When the remnant of the House of Commons calling itself a Parliament was not alert enough in its obedience, Cromwell marched into the Hall with a company of musketeers, and calling them names neither choice nor flattering, ordered them to "get out," then locked the door, and put the key into his pocket. Such was the "dissolution" of a Parliament which had been strong enough to overthrow a Government, and to send a King to the Scaffold! This might be fittingly described as a personal Government!
He was loved by none but the Army. There was no strong current of popular sentiment to uphold him as he carried out his arbitrary purposes; no engines of cruelty to fortify his authority; no "Star Chamber" to enforce his order. Men were not being nailed by the ears to the pillory, nor mutilated and branded, for resisting his will. But the spectacle was for that reason all the more astonishing: a great nation, full of rage, hate and bitterness, but silent and submissive under the spell of one dominating personality.
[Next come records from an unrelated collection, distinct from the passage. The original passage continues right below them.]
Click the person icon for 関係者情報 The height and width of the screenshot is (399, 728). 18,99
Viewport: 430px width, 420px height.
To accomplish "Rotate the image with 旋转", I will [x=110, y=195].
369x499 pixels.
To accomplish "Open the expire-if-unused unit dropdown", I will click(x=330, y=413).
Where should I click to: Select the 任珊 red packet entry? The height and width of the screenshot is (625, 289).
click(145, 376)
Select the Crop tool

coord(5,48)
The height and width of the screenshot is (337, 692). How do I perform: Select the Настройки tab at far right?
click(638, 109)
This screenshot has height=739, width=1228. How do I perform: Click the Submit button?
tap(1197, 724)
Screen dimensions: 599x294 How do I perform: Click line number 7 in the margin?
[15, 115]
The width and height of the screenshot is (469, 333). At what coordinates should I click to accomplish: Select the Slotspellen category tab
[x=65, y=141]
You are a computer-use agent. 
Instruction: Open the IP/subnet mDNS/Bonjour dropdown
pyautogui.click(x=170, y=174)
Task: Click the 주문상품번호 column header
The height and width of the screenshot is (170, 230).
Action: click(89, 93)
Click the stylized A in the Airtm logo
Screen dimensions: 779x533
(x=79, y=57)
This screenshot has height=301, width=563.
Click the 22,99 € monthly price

He had no experience in diplomatic usages, no skilled ministers to counsel and warn, but by his foreign policy he made himself the terror of Europe; Spain, France, and the United Provinces courting his friendship, while Protestantism had protection at home and abroad.
That the man who did this had a commanding genius, all must be agreed. But whether he was the incarnation of evil, or of righteousness, must ever remain in dispute. We shall never know whether or not his death, in 1658, cut short a career which might have passed from a justifiable to an unjustifiable tyranny.
A fabric held up by one sustaining hand, must fall when that hand is withdrawn. Cromwell left none who could support his burden. Charles II., who had been more than once foiled in trying to get in by the back door of his father's kingdom, was now invited to enter by the front, and amid shouts of joy was placed on the throne.